Your goal: Take the entries that follow and return exactly the lines from the one holding "เคล็ดลับ (380, 2080)" through the one holding "Food Story (215, 2525)", both included. Nothing else is needed.

Records provided:

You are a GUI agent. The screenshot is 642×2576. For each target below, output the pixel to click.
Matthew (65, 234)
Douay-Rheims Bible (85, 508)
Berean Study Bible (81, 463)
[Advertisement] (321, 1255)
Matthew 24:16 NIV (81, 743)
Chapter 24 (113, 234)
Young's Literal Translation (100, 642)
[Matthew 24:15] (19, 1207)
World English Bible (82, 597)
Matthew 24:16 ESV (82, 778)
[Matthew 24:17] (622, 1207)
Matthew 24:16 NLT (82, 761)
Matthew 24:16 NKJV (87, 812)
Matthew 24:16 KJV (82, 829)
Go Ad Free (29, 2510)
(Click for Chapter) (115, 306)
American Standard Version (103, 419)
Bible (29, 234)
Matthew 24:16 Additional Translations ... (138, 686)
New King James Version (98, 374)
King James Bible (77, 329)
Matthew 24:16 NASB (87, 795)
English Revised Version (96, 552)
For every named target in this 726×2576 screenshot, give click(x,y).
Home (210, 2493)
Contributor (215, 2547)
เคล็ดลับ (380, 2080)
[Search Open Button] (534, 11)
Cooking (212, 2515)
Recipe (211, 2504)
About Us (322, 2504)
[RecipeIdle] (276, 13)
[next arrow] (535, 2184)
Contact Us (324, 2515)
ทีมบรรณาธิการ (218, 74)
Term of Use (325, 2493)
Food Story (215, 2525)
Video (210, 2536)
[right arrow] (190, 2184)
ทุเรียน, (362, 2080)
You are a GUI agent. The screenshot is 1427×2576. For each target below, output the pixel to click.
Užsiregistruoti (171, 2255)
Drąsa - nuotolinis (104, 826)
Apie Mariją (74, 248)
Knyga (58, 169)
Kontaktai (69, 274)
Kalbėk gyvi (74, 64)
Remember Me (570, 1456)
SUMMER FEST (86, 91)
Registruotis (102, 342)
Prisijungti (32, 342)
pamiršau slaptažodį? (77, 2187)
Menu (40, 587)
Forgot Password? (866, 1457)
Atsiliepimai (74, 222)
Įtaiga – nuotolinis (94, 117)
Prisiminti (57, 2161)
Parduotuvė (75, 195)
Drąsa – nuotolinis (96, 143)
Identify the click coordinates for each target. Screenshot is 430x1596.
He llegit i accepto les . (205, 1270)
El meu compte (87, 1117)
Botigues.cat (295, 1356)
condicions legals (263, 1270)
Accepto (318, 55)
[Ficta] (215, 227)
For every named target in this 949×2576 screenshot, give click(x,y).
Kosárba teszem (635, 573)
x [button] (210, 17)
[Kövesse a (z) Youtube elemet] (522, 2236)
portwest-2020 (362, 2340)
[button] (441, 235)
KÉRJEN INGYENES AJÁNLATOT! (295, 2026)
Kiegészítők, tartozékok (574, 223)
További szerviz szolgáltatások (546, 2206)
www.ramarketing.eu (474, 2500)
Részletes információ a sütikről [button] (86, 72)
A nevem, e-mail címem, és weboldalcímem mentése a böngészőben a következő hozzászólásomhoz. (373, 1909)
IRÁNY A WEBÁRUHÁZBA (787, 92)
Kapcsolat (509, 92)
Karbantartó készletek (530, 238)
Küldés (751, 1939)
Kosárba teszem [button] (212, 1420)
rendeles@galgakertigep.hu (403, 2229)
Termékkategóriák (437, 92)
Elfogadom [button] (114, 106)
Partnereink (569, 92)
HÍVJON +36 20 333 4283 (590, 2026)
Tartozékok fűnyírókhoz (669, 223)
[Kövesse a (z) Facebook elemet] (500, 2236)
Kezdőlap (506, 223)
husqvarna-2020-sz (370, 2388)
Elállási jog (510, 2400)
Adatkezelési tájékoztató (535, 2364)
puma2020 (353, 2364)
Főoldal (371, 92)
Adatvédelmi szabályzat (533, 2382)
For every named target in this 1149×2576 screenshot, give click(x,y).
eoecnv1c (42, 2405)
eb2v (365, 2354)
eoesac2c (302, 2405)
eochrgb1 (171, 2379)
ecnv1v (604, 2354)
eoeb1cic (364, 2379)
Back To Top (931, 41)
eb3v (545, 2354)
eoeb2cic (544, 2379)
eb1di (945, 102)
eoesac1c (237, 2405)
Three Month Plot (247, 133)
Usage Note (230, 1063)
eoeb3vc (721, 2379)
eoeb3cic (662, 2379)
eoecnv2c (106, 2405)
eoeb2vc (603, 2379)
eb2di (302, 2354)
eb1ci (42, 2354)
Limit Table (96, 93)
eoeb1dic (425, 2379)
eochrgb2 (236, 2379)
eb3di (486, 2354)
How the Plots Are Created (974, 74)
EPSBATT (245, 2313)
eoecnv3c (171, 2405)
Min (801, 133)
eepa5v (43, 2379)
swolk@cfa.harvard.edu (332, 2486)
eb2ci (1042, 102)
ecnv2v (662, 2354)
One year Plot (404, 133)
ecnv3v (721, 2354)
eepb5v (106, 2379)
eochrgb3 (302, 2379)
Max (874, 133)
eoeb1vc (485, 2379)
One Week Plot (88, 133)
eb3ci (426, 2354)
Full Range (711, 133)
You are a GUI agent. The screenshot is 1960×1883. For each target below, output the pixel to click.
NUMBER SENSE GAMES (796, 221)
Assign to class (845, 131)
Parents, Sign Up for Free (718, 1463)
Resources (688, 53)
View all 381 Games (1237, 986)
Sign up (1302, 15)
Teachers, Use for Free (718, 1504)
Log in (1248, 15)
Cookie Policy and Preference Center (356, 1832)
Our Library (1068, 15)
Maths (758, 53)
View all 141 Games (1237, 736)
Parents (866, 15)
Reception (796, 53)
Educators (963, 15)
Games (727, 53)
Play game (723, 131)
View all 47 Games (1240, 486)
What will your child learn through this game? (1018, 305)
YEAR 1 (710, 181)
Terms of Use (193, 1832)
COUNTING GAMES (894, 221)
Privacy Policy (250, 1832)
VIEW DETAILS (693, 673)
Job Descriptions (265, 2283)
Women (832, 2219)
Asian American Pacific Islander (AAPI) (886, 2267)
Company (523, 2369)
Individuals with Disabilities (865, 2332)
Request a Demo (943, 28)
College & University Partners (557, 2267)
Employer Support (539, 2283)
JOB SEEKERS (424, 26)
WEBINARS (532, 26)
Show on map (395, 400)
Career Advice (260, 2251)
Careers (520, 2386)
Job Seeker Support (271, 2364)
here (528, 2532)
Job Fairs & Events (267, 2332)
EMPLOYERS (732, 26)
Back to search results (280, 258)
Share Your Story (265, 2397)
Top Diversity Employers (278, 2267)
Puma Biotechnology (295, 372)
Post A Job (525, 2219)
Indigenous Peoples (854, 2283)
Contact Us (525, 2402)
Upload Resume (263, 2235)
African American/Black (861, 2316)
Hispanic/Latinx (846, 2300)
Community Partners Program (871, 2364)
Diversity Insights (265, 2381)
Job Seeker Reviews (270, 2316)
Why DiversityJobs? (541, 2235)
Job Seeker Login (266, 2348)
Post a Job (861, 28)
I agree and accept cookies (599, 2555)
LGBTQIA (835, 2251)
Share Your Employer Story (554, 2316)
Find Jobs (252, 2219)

Task response:
เคล็ดลับ (380, 2080)
[Search Open Button] (534, 11)
Cooking (212, 2515)
Recipe (211, 2504)
About Us (322, 2504)
[RecipeIdle] (276, 13)
[next arrow] (535, 2184)
Contact Us (324, 2515)
ทีมบรรณาธิการ (218, 74)
Term of Use (325, 2493)
Food Story (215, 2525)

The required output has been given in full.